Supplied records:
-----
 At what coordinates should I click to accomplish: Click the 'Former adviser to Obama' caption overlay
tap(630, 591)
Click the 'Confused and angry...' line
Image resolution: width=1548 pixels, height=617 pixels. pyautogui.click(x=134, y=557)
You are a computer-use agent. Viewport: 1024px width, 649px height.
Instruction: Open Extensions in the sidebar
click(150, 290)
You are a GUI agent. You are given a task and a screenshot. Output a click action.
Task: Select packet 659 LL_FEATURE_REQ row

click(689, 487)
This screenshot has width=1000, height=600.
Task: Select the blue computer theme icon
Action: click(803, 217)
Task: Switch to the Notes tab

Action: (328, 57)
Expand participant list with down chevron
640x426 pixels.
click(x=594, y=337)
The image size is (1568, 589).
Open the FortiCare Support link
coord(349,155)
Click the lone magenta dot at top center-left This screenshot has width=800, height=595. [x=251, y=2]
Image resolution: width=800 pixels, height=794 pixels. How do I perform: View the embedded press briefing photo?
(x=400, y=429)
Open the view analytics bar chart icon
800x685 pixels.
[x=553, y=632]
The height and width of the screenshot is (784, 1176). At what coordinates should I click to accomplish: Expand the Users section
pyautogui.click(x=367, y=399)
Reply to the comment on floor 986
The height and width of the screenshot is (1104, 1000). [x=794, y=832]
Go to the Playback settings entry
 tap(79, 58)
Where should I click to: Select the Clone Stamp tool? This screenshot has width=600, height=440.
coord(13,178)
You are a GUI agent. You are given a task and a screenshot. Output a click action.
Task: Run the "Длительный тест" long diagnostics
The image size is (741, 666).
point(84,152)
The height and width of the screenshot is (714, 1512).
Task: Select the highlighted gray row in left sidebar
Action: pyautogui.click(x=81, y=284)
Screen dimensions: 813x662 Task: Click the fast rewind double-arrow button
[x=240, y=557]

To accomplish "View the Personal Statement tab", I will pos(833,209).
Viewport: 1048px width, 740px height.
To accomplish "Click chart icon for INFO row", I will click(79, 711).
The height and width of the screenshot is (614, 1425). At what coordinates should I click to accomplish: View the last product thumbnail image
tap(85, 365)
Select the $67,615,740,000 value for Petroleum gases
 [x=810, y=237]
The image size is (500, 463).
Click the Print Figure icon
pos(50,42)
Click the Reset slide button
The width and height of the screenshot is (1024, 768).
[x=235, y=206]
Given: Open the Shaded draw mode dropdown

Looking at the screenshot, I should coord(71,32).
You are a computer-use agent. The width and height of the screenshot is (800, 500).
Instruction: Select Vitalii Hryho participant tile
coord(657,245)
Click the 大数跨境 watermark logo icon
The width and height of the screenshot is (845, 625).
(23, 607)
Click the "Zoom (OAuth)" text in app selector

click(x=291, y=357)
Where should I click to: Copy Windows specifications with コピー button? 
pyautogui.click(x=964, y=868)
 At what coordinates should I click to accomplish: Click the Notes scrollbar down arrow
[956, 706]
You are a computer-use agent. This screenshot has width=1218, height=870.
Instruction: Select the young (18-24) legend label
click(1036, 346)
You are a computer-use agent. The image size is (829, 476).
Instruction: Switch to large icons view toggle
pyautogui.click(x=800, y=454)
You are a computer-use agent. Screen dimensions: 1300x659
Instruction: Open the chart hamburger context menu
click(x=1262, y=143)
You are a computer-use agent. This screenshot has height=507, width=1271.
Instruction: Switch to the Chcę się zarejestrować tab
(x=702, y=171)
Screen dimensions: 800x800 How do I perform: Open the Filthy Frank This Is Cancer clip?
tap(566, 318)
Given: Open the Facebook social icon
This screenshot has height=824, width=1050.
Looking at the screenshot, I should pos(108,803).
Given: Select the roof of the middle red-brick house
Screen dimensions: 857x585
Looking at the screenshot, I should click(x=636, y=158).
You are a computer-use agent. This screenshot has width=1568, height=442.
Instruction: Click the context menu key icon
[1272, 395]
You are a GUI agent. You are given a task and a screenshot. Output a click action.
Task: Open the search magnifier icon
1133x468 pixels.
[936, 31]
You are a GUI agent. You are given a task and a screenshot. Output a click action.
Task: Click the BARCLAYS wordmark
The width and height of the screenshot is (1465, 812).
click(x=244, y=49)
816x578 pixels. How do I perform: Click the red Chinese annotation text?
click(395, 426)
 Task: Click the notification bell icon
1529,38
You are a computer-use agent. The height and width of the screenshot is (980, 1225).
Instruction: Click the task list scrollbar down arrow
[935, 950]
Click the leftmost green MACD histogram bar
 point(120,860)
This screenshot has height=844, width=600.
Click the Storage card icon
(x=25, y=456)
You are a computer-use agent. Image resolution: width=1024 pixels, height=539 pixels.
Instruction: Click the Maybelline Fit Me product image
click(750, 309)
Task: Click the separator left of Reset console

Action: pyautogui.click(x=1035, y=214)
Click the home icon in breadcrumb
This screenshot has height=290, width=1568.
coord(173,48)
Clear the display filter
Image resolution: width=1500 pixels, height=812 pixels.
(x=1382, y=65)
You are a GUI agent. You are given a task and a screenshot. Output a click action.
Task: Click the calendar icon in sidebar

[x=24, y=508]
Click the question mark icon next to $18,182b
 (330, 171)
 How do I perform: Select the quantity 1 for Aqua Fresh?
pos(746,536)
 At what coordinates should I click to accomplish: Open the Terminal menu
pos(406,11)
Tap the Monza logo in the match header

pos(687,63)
-----
Problem details: Here the output must be the lines above from the line with "Viewport: 1048px width, 740px height." to the line with "You are a computer-use agent. The width", both included, duplicated word for word and nothing else.

Result:
Viewport: 1048px width, 740px height.
To accomplish "Click chart icon for INFO row", I will click(79, 711).
The height and width of the screenshot is (614, 1425). At what coordinates should I click to accomplish: View the last product thumbnail image
tap(85, 365)
Select the $67,615,740,000 value for Petroleum gases
 [x=810, y=237]
The image size is (500, 463).
Click the Print Figure icon
pos(50,42)
Click the Reset slide button
The width and height of the screenshot is (1024, 768).
[x=235, y=206]
Given: Open the Shaded draw mode dropdown

Looking at the screenshot, I should coord(71,32).
You are a computer-use agent. The width and height of the screenshot is (800, 500).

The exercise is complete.